Abstract

Myocardial perfusion imaging (MPI) is frequently used for cardiac risk assessment before major non-cardiac surgery, but its ability to improve patient risk classification beyond simple clinical assessment is unknown. To explore the prognostic utility of MPI above a simple clinical risk calculator, the revised cardiac risk index (RCRI). A retrospective cohort study of at-risk patients who underwent MPI before major non-cardiac surgery in a tertiary hospital was conducted. Major adverse cardiac events (MACE) was defined as any myocardial infarction, acute pulmonary oedema, ventricular arrhythmia or cardiac death within 30 days of surgery. We analysed the predictive value of MPI for MACE using multivariable logistic regression and categorical net reclassification index. MACE occurred in 47 (7.4%) cases from 635 surgical procedures in 629 patients.
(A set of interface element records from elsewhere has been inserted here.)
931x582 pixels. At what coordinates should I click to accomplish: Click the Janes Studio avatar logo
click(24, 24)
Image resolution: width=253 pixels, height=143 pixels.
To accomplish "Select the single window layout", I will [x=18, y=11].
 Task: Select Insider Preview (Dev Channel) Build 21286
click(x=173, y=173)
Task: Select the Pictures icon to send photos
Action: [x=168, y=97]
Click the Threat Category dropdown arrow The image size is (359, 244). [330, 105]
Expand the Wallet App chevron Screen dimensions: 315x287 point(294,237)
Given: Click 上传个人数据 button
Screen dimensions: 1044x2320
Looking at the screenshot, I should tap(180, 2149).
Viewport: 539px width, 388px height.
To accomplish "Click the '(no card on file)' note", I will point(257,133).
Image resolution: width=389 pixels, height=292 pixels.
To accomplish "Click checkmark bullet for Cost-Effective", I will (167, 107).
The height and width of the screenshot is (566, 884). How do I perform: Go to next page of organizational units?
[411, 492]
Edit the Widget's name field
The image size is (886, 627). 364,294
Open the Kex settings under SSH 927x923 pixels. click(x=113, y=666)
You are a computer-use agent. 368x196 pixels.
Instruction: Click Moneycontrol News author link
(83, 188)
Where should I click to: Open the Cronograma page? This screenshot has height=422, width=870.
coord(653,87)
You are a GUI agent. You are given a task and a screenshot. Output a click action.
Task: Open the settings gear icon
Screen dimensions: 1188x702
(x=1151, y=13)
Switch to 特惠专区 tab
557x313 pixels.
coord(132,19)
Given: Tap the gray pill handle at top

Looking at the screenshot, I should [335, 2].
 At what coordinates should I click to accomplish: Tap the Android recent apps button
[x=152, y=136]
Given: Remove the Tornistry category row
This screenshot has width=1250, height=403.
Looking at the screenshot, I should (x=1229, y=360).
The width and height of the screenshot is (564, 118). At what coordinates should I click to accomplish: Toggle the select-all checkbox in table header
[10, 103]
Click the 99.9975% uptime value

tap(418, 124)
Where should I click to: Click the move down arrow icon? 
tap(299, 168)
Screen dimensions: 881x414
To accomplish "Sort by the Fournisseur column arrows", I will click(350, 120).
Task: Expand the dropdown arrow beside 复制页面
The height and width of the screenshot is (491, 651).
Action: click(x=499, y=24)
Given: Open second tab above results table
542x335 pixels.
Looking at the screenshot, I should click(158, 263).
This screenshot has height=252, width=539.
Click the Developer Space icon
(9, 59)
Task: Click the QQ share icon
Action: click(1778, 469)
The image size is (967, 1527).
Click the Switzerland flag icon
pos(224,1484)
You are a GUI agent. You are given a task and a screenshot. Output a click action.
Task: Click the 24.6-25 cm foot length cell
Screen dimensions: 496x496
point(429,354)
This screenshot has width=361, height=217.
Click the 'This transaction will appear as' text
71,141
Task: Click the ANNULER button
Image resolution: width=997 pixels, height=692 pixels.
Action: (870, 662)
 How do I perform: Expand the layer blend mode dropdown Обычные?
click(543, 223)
MPI-identified medium or large-sized reversible perfusion defects (P = 0.02; odds ratio 2.9; 95% confidence interval 1.1-7.1) and RCRI score two or more (P = 0.03; odds ratio 2.3; 95% confidence interval 1.1-4.8) were significantly associated with MACE after adjusting for age, coronary revascularisation, surgical priority, need for general anaesthesia, left ventricular ejection fraction (LVEF) and fixed perfusion defects. MPI risk factors (LVEF, reversible perfusion and fixed perfusion defects) did not improve risk classification above baseline risk factors (age, RCRI and surgical priority). MPI risk factors are weak predictors for early cardiac complications after major non-cardiac surgery and failed to improve patient risk classification beyond essential assessment using age, RCRI and surgical priority. Clinicians should consider alternative risk assessment strategies because of MPI's poor prognostic utility and its associated time and financial costs.